アストロズ選手が他球団投手に連絡、「癖で球種がばれている」と伝えたという
アストロズのサイン盗みの余波は依然続いている。他球団の選手が続々と“怒り”の声をあげている。米メディア「ブリーチャー・レポート」によると、アストロズの選手が他球団の選手に「マインド・ゲーム」を仕掛けたこともあったという。オリオールズのアレックス・カッブ投手は“被害”の模様を激白している。米メディア「ブリーチャー・レポート」が伝えた。
カッブはレイズ在籍時の2017年7月31日にアストロズ戦で3回9安打8失点と炎上。この年にキャリアハイの12勝を挙げた右腕は同年オフにFAとなりオリオールズと4年総額5700万ドル(約61億円)で契約を結ぶのだが、この日だけは別人だった。ゴミ箱音を数えたサイン盗みスキャンダルのウェブサイトによると、アストロズはその試合で計28度ゴミ箱を叩き、カッブに対しては20度ほど叩いたという。そして記事では断じている。「アストロズがしていたのはサイン盗みだけではなかった。彼らは更なる嘘を重ねたのだ」。
カッブが「ブリーチャー・レポート」に語ったところによると、この試合後、アストロズのある選手が連絡を取ってきたという。投手として「いいものを持っている」とカッブを褒めた上で、投球時の癖によって球種がばれていると指摘した。「どんなことかは具体的には言わなかった。『グラブに関することだ』とだけ言った」といい、カッブはそれが誰だったのか明らかにしていない。
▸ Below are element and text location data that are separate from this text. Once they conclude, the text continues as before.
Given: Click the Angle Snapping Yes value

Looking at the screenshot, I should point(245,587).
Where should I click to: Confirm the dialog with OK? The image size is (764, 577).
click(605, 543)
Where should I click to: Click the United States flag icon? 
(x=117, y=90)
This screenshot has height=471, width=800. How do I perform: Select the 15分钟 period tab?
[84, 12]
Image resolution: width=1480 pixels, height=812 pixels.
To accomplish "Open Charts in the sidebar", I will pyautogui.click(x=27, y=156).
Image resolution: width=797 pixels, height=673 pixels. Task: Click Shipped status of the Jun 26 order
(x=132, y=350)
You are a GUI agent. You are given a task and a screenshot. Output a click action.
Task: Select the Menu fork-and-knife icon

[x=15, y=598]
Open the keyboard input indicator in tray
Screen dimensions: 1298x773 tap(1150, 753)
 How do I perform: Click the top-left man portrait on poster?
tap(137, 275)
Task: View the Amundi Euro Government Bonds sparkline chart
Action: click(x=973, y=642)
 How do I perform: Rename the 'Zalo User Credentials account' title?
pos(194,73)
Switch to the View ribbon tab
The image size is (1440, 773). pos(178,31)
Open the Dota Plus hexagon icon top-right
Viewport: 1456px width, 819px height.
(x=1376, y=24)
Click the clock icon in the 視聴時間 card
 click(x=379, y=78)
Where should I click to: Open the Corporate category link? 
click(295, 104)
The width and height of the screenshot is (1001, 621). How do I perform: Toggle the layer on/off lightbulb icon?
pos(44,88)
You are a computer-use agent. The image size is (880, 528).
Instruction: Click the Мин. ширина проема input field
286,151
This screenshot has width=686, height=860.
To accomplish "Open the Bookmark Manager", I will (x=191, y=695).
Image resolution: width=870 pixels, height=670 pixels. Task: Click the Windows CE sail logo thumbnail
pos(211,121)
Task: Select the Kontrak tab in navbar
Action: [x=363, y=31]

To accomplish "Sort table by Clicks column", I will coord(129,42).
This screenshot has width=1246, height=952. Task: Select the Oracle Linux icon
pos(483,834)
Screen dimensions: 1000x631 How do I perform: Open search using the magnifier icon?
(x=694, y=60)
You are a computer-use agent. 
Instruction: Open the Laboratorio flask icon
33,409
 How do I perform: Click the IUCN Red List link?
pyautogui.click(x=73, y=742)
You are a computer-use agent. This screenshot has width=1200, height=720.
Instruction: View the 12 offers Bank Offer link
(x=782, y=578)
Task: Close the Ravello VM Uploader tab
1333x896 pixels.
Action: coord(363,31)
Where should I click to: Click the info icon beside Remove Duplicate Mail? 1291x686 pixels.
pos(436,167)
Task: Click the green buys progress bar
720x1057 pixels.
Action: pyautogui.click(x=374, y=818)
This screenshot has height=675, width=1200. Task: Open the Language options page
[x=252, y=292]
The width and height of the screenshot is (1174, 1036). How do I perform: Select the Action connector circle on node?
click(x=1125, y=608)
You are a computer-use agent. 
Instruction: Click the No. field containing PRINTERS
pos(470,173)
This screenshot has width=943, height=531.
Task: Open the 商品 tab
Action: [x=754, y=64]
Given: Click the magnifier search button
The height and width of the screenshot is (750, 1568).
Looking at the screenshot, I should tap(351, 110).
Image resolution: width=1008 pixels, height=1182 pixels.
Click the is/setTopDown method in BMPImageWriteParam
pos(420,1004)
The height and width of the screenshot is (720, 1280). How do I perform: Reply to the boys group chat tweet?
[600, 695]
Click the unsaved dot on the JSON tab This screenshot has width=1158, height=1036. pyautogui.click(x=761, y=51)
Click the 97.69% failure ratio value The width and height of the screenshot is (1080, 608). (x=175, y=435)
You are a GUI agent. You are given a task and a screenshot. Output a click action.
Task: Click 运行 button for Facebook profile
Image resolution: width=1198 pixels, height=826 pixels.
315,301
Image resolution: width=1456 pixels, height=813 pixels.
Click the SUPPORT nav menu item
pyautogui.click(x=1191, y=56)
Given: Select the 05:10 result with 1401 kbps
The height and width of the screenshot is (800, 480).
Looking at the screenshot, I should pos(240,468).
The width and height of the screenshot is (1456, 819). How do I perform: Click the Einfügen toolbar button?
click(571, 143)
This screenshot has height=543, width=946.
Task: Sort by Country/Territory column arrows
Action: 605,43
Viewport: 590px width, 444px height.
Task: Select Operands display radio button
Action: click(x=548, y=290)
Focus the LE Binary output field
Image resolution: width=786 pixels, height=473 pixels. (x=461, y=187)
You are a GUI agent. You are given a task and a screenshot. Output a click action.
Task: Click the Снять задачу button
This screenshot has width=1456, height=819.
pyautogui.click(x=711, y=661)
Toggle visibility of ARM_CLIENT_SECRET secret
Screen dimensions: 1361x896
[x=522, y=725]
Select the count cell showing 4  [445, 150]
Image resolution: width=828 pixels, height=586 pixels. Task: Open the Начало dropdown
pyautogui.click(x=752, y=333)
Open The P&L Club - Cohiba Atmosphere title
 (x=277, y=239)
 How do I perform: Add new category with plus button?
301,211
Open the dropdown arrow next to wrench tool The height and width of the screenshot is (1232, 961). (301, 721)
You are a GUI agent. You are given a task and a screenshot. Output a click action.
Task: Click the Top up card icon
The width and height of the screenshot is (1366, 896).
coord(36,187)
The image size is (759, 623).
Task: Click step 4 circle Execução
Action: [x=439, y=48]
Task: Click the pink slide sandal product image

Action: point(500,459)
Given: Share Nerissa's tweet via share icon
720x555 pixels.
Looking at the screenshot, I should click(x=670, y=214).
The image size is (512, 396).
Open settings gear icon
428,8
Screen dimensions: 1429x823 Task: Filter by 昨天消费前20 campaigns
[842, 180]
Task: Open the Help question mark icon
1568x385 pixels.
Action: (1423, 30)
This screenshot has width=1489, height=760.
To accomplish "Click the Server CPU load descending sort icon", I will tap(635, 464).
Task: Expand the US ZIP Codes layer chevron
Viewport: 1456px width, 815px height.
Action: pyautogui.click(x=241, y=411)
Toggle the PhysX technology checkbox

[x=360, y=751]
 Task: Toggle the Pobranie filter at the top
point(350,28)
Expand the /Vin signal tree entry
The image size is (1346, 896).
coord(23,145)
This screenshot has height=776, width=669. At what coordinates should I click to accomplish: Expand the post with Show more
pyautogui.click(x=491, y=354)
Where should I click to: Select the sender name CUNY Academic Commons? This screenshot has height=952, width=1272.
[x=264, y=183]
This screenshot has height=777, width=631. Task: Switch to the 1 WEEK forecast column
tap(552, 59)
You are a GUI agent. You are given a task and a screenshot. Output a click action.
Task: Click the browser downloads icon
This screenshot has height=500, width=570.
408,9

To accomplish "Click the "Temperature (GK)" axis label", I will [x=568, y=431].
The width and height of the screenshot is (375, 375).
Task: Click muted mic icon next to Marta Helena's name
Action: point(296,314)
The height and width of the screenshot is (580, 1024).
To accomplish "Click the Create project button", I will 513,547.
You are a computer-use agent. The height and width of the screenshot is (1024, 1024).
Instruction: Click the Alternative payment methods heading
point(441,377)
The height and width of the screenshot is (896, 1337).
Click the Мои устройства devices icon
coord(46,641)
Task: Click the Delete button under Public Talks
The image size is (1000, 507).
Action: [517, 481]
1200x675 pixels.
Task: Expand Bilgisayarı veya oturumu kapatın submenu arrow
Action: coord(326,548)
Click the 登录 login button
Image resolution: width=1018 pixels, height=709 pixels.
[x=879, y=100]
カッブはそう聞いて“ハッピー”に感じた。素晴らしいシーズンの途中で、何故あんなにも打たれたかが分かったと思ったからだ。しかし、翌日に登板して4失点したクリス・アーチャー投手(現パイレーツ)が米スポーツメディア「ジ・アスレチック」に、同じようなことが起きたと話したことを知った時、カッブはこう思ったという。
連絡を受けたアレックス・カッブ投手「多くの人を眠れないくらいに悩ませた」
「アストロズは意図的に投球時の癖のことを相手投手に知らせて、狼狽(うろた)えさせようとしていた」
「多くの投手は大袈裟なところがあって、悪い登板をするともうキャリアが終わったと考えがちだ。その年は、僕がFAになる年だったから毎試合生きるか死ぬかという感じで投げていた。だから、こんなことに過剰反応してしまう。キャリアが終わってしまったという気分になった」
その後、オリオールズと契約を結んだカッブは幸運な投手の1人であることを強く感じている。「あの試合は本当に苦しかった。僕は(アストロズによって)次の投球のチャンスが巡って来なかった投手に本当に同情するよ。彼ら(アストロズ)は、良く打てて気分が良かったかもしれないけど、多くの人を眠れなくするくらいに悩ませたんだ」。
他球団の投球に仕掛けた「マインド・ゲーム」。サイン盗みのみならず、心理的に追い詰める手法も駆使していたのだろうか。そうであればアストロズの闇はより一層深い。(Full-Count編集部)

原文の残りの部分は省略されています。